Lenders and banks usually charge a higher interest rate for
high loan to value percentages. The best interest rates are
given to those loan requests at 80 percent loan-to-value or
lower.
Intended
amount to borrow – A majority of lenders offer
various rates at different borrowing levels. A lender's basic
rule is the larger amount you borrow, the lower your rate.

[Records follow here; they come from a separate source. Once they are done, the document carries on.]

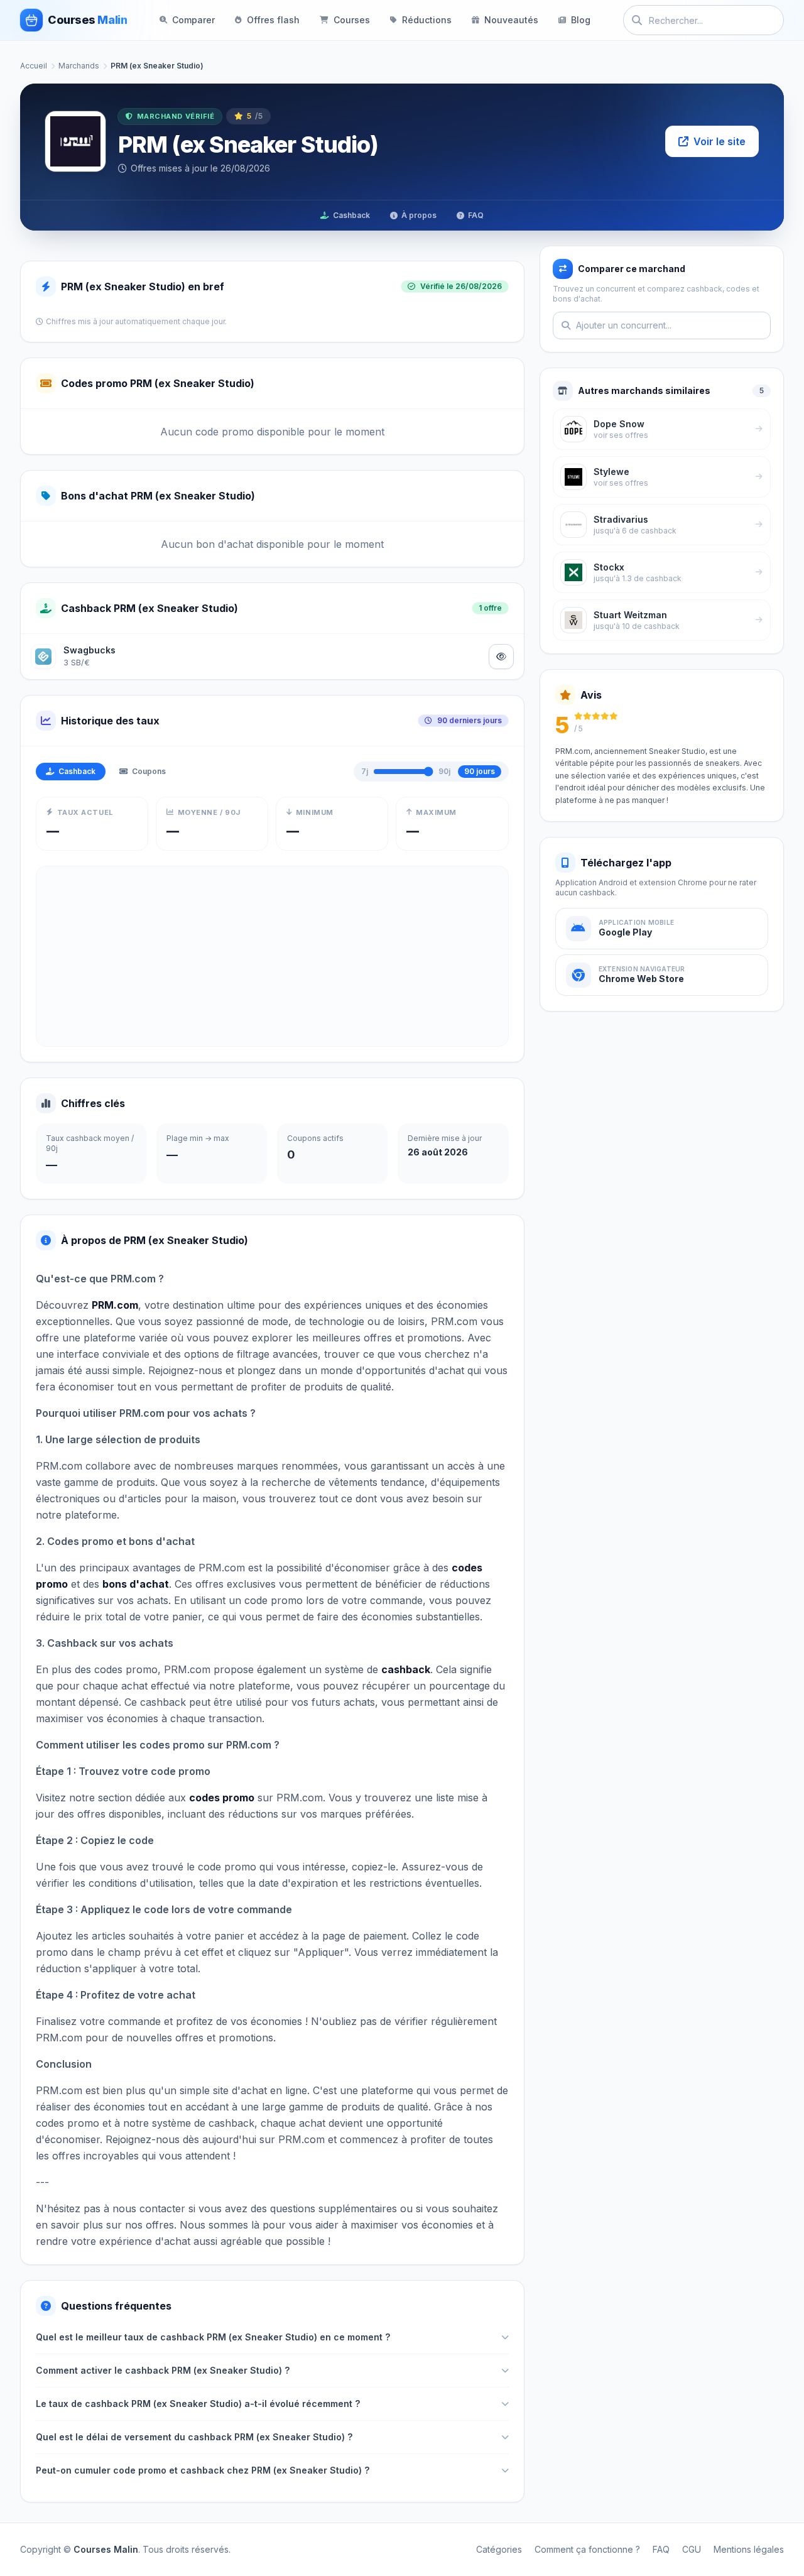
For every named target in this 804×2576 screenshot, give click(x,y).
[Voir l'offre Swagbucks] (501, 656)
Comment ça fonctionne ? (587, 2549)
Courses (352, 19)
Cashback (351, 215)
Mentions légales (749, 2549)
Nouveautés (511, 19)
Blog (580, 19)
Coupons (149, 771)
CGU (691, 2549)
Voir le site (719, 141)
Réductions (427, 19)
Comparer (193, 19)
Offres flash (273, 19)
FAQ (476, 215)
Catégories (499, 2549)
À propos (419, 215)
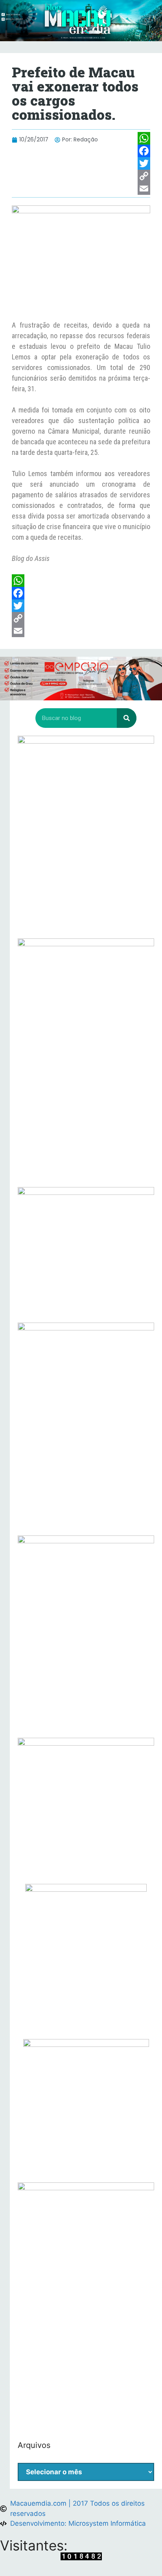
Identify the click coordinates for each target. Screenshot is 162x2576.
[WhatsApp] (144, 138)
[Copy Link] (144, 176)
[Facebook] (144, 151)
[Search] (126, 718)
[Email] (144, 188)
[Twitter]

If you wish to borrow a large percent of the approved amount,
you can negotiate with the lender for a further reduction
on the overall interest rate.
Credit
history – In reviewing your ability to repay home
equity rates, lenders usually check your credit history
report. Your credit history includes current and past debts,
the number of times and facilities you have passed an application
for credit, the list of late payments, extension of credit
lines and bankruptcy.
The
credit report will show all the payment negligence you have
had over the past years. This report could be a factor
considered by lenders in deciding the approval or rejection
of your home equity application. Your credit score establishes
the rate each lender may charge you. If you have a high credit
score, your home equity rate will be lower.
Status
of the local market – Home equity rates can vary
for each region because of competition and the demand or
supply
of money.
If
the lenders in a particular region face a competitive supply
of home equity products, these lenders could offer you
lower rates compared to the national rate. On the other hand,
if lenders in specific markets hold a tight money supply,
the interest rates could be higher than the published national
rates.
Most
lenders are willing to negotiate the rates once you have
met their criteria. They are aware of the accessibility
of interest rate information throughout the internet and nationwide
banks. So make sure to do your research before negotiating.
For
the lowest possible interest rates, make sure to clean your
credit
history of debt, determine the suitable amount of money to
borrow and compute the loan-to-value beforehand. In doing so,
you are ready to face any lender and have a larger possibility
of being approved with a low interest rate.